Autonomia di giudizio – Abilità comunicative – Capacità di apprendimento

Autonomia di giudizio Il laureato è capace di elaborare e interpretare i dati del problema, gestendo in maniera corretta le interrelazione dei differenti campi disciplinari in gioco, selezionando le informazioni, formulando i propri autonomi giudizi e individuando le appropriate soluzioni progettuali. Il laureato magistrale possiede in forma autonoma le capacità necessarie ad analizzare le criticità e a prefigurare anche innovativamente le soluzioni progettuali di problemi anche complessi, valutando e intervenendo su molteplici aspetti tecnici e scientifici e integrando le specifiche conoscenze scientifico disciplinari dell’ingegneria a quelle organizzative, economiche, giuridiche, sociali ed etiche. La formazione delle capacità sopra indicate viene sviluppata nell’arco dell’insieme degli insegnamenti e delle attività didattiche che fanno parte del corso di laurea magistrale; la valutazione del conseguimento degli obiettivi formativi perseguiti è condotta in maniera organica nel quadro d’insieme di tutte le verifiche previste all’interno del corso di laurea.

Abilità comunicative Il laureato magistrale in Civile sa interagire con efficacia con tecnici, esperti e operatori, specializzati e non, dei molteplici settori che intervengono nella progettazione, costruzione, gestione e manutenzione delle opere civili; egli sa quindi comunicare con chiarezza anche in una lingua differente dall’italiano (specificatamente l’inglese) le soluzioni impostate e proposte, in particolarmodo in riferimento alle soluzioni tecniche scelte e alle procedure d’attuazione sviluppate. Momenti significativi della formazione e della acquisizione della specifica abilità comunicativa sono costituite dalle previste discussioni tra studenti e docenti nell’ambito delle esercitazioni applicative e dei laboratori progettuali, dagli incontri con i rappresentanti del mondo del lavoro, delle istituzioni territoriali, e dalla partecipazione degli studenti a convegni, seminari, visite guidate, ecc.
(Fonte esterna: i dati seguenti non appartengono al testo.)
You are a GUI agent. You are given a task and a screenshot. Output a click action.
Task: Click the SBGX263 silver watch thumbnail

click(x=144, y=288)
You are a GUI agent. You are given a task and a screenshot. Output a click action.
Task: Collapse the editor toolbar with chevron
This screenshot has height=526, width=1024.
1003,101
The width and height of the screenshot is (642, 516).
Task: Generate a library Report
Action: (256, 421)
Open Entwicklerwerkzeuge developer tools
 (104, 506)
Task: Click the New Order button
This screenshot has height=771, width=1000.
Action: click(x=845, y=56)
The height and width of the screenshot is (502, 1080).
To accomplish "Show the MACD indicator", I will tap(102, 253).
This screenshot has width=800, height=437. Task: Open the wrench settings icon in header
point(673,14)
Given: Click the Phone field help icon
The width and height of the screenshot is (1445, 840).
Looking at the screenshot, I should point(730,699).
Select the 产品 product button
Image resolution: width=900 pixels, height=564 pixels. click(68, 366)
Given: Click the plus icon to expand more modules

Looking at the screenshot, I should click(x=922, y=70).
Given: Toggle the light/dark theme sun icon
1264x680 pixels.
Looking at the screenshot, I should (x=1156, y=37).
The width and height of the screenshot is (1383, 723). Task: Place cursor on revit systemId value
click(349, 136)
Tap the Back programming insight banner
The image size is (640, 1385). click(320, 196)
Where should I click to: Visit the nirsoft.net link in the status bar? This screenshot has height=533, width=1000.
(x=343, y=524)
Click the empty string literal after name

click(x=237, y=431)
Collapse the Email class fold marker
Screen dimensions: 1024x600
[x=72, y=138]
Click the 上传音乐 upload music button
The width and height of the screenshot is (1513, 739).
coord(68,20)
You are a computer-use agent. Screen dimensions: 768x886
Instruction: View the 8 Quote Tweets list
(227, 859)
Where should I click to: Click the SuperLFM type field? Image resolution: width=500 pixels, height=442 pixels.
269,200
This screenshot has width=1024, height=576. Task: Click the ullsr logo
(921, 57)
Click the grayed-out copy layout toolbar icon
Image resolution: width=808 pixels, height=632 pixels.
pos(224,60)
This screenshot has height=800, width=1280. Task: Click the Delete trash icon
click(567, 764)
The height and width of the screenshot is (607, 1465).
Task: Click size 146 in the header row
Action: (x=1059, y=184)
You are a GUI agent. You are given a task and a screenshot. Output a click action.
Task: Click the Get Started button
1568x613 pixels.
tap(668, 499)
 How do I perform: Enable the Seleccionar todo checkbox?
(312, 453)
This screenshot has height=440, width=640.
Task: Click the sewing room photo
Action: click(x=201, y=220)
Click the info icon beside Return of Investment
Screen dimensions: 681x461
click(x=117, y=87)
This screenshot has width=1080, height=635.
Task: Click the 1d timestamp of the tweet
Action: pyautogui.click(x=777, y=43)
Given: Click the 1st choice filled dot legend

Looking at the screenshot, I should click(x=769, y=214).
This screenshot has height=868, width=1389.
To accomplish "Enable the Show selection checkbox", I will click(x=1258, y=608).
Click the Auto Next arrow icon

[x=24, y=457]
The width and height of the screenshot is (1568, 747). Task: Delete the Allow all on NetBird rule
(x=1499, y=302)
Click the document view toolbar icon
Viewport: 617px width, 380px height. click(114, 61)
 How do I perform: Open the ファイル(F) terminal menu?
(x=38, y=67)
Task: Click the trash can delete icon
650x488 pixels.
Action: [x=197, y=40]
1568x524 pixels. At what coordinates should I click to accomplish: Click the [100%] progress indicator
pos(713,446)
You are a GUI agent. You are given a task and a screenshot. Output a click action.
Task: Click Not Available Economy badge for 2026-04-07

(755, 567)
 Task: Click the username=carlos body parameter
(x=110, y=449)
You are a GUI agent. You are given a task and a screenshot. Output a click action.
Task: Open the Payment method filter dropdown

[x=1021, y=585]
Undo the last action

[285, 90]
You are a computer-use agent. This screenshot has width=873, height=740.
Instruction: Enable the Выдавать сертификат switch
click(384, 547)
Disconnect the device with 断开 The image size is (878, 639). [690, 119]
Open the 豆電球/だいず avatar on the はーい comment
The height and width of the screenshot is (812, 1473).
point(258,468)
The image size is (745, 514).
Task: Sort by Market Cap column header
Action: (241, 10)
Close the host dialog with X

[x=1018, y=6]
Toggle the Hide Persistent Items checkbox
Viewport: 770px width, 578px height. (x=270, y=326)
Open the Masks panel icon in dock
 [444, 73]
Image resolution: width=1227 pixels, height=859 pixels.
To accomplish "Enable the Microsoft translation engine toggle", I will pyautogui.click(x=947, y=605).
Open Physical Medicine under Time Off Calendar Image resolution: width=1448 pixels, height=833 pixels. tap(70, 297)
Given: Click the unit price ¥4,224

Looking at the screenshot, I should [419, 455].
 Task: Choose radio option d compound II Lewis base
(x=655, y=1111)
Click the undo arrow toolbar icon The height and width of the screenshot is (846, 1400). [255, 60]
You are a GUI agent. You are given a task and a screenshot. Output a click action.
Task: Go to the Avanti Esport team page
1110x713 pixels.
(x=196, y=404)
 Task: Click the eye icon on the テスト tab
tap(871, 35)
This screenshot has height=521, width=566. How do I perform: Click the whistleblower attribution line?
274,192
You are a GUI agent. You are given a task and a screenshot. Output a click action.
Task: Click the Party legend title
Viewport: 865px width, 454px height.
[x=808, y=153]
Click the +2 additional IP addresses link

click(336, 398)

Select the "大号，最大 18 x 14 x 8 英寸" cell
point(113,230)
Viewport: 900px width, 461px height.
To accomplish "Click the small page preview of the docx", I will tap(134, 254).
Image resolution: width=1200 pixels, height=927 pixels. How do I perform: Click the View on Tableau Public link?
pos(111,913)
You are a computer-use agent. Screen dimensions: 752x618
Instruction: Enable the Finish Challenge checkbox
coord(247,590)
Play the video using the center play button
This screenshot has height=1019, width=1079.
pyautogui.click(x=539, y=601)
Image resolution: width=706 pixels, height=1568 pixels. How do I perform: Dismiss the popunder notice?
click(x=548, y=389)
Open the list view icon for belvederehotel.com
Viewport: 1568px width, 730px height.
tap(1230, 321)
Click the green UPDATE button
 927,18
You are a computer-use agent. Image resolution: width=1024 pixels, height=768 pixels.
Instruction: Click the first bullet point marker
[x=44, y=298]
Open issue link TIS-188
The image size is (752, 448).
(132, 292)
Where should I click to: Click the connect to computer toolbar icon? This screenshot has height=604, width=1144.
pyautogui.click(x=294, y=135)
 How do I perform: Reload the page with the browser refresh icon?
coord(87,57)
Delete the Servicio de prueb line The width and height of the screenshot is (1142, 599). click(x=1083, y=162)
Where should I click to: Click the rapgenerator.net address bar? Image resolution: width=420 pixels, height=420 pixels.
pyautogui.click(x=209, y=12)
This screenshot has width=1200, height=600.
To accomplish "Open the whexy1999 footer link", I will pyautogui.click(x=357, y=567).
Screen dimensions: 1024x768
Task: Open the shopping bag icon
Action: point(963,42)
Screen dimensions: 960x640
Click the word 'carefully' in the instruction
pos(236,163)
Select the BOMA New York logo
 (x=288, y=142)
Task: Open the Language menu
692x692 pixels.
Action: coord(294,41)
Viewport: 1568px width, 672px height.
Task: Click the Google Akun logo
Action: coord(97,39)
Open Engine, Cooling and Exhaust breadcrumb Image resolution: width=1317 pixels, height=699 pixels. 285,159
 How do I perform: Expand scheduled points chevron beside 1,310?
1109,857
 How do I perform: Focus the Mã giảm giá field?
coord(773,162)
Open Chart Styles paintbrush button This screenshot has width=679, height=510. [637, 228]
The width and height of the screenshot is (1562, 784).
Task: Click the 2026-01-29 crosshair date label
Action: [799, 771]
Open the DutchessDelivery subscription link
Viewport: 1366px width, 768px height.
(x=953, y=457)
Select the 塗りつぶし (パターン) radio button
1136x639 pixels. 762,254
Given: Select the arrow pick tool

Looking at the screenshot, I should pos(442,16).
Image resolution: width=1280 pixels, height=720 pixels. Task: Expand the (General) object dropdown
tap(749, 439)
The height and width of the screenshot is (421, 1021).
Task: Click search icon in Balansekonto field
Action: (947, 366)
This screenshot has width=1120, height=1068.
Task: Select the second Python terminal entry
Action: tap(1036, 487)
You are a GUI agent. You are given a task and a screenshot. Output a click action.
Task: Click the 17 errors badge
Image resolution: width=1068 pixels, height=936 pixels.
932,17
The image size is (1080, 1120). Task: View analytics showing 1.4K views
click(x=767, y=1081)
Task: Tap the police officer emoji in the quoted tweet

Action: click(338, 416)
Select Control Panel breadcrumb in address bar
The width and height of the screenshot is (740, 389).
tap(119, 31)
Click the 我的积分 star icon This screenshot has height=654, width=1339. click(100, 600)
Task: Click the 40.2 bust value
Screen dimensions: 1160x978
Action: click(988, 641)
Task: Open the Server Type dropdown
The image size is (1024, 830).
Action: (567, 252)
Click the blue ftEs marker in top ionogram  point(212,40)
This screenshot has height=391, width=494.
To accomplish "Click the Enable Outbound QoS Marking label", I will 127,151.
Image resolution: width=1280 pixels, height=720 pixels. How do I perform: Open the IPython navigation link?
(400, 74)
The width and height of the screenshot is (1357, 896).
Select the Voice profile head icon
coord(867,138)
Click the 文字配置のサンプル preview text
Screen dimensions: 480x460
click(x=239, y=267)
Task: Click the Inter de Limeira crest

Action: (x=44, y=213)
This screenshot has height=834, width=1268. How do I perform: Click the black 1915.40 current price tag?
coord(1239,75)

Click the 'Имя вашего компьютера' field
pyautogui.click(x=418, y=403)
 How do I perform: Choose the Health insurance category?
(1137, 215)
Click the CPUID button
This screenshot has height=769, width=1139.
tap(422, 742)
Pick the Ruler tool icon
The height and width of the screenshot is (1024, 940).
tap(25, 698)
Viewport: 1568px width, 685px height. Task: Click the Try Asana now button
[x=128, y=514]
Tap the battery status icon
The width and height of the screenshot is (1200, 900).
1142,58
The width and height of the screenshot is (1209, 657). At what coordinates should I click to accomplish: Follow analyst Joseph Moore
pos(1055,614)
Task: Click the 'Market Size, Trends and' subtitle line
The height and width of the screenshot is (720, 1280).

Capacità di apprendimento Il laureato magistrale in Ingegneria Civile, dopo un percorso formativo improntato all’acquisizione rigorosa delle specifiche conoscenze scientifiche e al possesso di tecniche metodologicamente conseguenti, è in grado di proseguire anche autonomamente nell’acquisizione di nuove ulteriori conoscenze, implementando la sua capacità di intervento negli ambiti specifici pertinenti alla sua formazione specialistica. Questa specifica capacità, acquisita nell’insieme degli insegnamenti e delle attività didattiche del percorso formativo magistrale, è costantemente verificata dal raggiungimento degli obiettivi perseguiti, nel quadro delle verifiche previste nel corso di laurea magistrale.